**What is being asked:** Copy out the lines from the one containing "This screenshot has width=1568, height=769." through the one containing "tap(82, 19)", renaming "display name" to "user name" and changing nothing else.

**Stored records:**
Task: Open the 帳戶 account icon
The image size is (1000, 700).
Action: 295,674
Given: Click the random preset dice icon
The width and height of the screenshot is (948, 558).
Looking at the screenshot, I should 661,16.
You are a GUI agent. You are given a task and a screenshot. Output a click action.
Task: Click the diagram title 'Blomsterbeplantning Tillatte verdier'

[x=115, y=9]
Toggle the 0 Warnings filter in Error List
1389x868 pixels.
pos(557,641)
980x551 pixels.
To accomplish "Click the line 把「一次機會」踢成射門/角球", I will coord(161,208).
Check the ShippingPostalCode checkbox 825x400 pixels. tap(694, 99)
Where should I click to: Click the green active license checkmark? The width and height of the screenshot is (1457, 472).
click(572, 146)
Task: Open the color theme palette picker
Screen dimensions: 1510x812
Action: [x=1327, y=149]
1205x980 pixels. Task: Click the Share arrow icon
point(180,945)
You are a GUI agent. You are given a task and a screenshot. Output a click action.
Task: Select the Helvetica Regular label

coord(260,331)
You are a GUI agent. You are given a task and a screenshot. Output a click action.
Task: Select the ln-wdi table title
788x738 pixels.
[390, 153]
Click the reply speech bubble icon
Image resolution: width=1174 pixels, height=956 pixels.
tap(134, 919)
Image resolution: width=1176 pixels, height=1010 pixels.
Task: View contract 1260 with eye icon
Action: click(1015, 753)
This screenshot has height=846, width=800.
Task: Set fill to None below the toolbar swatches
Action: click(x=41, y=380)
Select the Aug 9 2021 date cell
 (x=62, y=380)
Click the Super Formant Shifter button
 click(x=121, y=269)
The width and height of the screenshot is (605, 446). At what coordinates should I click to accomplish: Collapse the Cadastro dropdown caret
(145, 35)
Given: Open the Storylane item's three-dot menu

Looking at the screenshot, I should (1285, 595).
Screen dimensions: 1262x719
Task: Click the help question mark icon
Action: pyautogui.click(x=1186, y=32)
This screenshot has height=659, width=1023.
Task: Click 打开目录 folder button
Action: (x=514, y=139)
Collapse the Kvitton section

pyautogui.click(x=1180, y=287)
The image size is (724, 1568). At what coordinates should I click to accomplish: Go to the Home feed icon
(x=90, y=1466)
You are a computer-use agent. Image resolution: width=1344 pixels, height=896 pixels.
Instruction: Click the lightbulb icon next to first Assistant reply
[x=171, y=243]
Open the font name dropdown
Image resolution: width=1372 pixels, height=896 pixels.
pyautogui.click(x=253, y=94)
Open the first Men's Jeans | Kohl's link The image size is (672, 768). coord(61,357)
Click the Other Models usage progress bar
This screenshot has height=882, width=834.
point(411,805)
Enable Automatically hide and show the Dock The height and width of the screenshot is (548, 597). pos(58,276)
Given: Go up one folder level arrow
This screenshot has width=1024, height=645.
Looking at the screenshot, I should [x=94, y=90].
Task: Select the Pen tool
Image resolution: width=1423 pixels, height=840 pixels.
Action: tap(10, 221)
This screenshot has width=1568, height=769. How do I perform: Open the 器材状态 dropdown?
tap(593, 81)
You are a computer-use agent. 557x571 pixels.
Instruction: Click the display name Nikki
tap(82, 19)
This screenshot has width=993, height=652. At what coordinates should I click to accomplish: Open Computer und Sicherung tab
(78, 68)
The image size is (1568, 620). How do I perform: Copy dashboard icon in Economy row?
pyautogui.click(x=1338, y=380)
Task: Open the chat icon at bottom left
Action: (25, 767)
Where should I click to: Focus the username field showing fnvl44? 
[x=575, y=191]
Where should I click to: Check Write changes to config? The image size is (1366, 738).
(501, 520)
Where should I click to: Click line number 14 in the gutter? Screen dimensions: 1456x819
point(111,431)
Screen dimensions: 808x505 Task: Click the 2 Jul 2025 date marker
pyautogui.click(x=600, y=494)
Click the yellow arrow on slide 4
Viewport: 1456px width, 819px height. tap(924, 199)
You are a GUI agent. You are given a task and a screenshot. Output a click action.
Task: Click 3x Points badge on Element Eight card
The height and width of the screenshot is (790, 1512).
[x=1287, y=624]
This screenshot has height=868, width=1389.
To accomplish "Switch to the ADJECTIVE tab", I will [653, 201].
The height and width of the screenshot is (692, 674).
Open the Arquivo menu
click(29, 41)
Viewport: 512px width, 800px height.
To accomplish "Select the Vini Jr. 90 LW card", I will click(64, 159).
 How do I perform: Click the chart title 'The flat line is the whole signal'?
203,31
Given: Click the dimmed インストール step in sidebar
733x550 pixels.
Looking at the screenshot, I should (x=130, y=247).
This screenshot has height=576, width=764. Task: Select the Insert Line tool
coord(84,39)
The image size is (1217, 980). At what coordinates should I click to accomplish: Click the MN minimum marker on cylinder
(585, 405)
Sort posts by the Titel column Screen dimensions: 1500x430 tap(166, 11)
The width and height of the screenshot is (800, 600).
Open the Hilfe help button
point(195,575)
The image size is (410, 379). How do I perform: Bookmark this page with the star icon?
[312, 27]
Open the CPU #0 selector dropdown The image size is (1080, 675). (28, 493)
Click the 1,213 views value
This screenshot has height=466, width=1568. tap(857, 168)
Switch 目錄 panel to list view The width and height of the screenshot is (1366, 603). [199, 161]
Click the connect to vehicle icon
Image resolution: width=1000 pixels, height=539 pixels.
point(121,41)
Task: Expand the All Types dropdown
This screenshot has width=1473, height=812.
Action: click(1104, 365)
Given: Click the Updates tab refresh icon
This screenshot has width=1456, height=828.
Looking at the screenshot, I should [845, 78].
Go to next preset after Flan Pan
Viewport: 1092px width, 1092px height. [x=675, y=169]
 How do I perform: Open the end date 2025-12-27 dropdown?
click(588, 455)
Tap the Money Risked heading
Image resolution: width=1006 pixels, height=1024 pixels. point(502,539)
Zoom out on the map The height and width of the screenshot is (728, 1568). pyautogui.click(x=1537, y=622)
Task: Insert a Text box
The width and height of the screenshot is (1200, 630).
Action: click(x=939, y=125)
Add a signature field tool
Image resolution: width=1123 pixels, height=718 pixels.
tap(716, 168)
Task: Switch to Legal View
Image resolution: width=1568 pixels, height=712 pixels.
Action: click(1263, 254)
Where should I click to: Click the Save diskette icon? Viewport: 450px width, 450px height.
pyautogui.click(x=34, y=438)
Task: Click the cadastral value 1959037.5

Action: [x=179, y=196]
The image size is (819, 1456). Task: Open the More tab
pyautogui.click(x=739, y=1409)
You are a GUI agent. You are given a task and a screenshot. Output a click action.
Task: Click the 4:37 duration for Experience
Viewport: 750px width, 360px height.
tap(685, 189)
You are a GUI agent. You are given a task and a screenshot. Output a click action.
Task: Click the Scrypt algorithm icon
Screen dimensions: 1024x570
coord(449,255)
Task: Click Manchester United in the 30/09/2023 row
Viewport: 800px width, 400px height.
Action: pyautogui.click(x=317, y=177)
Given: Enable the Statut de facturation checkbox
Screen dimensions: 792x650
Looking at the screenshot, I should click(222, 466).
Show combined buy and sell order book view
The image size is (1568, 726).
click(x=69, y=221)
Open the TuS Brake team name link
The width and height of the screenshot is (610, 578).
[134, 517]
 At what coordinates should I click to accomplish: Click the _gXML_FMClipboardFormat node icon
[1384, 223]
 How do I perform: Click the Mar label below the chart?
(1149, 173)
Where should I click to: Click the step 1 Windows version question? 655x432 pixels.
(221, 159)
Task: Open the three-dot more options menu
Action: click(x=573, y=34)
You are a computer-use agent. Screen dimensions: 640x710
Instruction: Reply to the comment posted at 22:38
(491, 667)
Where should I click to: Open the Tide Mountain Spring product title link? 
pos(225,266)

**Exercise answer:**
This screenshot has width=1568, height=769. How do I perform: Open the 器材状态 dropdown?
tap(593, 81)
You are a computer-use agent. 557x571 pixels.
Instruction: Click the user name Nikki
tap(82, 19)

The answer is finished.